While it is tempting to ignore OSS licensing issues, smart vendors can’t any longer. The stakes for using OSS are growing and there are at least five cases in the U.S. right now touching on OSS licensing issues involving software developed by XimpleWare Corp.
Summarizing briefly, Versata Software had signed a master software licence agreement with Ameriprise Financial that gave it rights to use certain distribution channel management (DCM) software, contingent upon Ameriprise limiting access of the software to its own employees and permitted contractors. Versata later terminated the MLA for breach alleging Ameriprise had allowed non-permitted contractors to access and work on the DCM software (including decompiling the code). Versata required Ameriprise to stop using and return the DCM software.
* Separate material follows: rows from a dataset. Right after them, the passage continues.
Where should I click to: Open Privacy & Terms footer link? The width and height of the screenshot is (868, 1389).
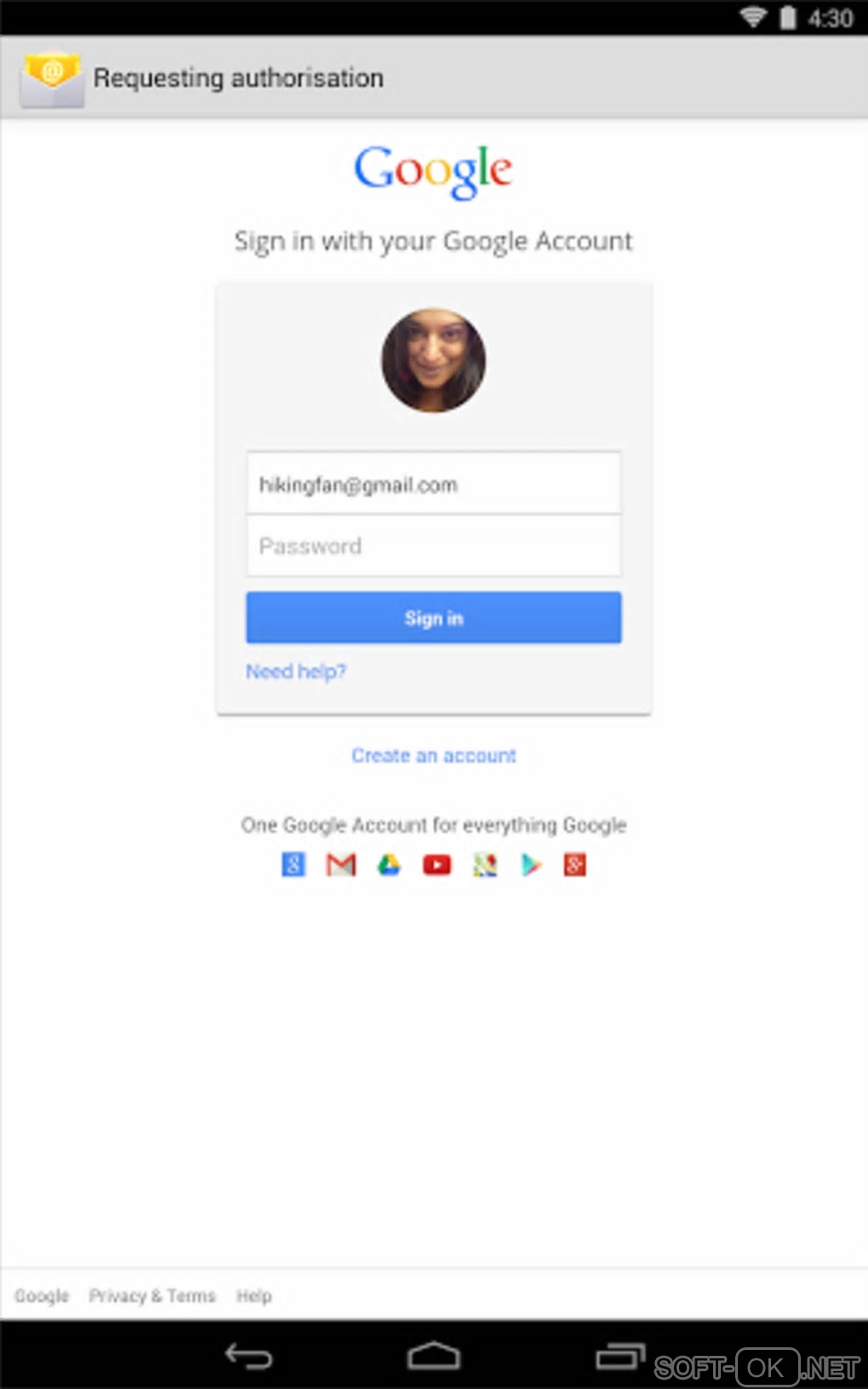(x=152, y=1296)
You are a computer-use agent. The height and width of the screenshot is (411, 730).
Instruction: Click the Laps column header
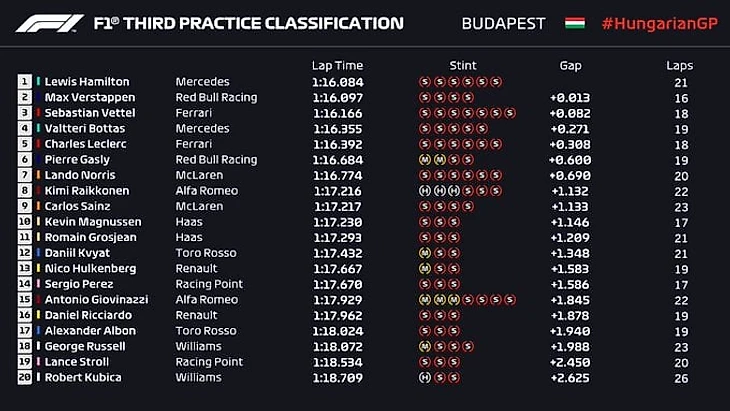(679, 65)
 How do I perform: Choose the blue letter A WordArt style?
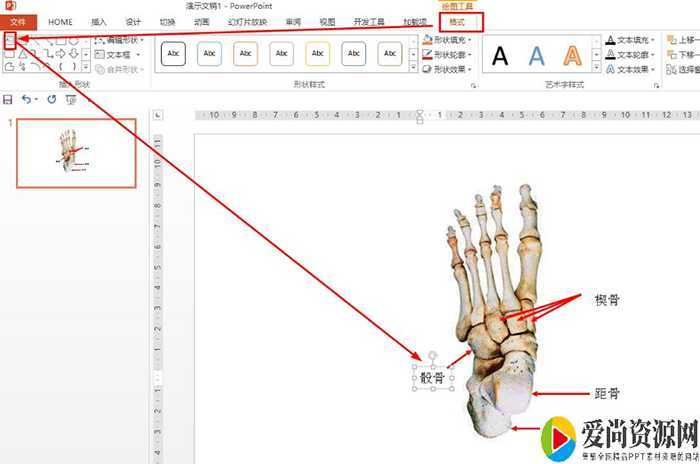pyautogui.click(x=536, y=56)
However, Versata’s code included certain VTD-XML software from XimpleWare Corp. made available under the GPL v. 2 open-source licence. Versata incorporated VTD-XML into its DCM software and Ameriprise counter-claimed saying Versata was required by the GPL v. 2 to make the DCM source code freely available to all users, including Ameriprise and its contractors, in breach of the U.S. Copyright Act.
XimpleWare ultimately sued Ameriprise and Versata (and initially all Versata’s DCM customers) for breach of the GPL v. 2 and patent infringement because while XimpleWare did offer VTD-XML under a dual-use licence, Versata had not obtained a commercial licence for software, and thus the component was governed by GPL v. 2, the open-source licence.
XimpleWare alleged Versata had made distributions of the code but had failed, for example, to include standard GPL warranty disclaimers, nor include any notices it was licensed under the GPL. XimpleWare’s copyright notice also was not included in the code and the source code was neither provided nor offered upon the object distribution.
This dispute is being carefully watched as it is hoped it will provide additional clarity regarding GPL and OSS licensing issues, especially since XimpleWare is seeking monetary damages rather than compliance.
These pending cases remind us that technology companies that routinely use OSS in their developments and distribute them externally should implement an OSS policy to ensure their OSS operations are disciplined, efficient, and timely.
For example, if a company wants to ensure it has no source code distribution obligations, it should only use OSS governed by OSS licences that do not contain these requirements. Moreover, any company that uses OSS should ensure its own licences contain carve-outs clarifying that the terms of its own proprietary licence that would conflict with the OSS will be governed by the OSS licence rather than its own licence to avoid any unintended consequences.
Open-source licensing has clearly “grown up” from the days when the parties could just ignore its existence entirely and the best way to approach these issues is to face them square on and deal with the relevant OSS licences on their own terms.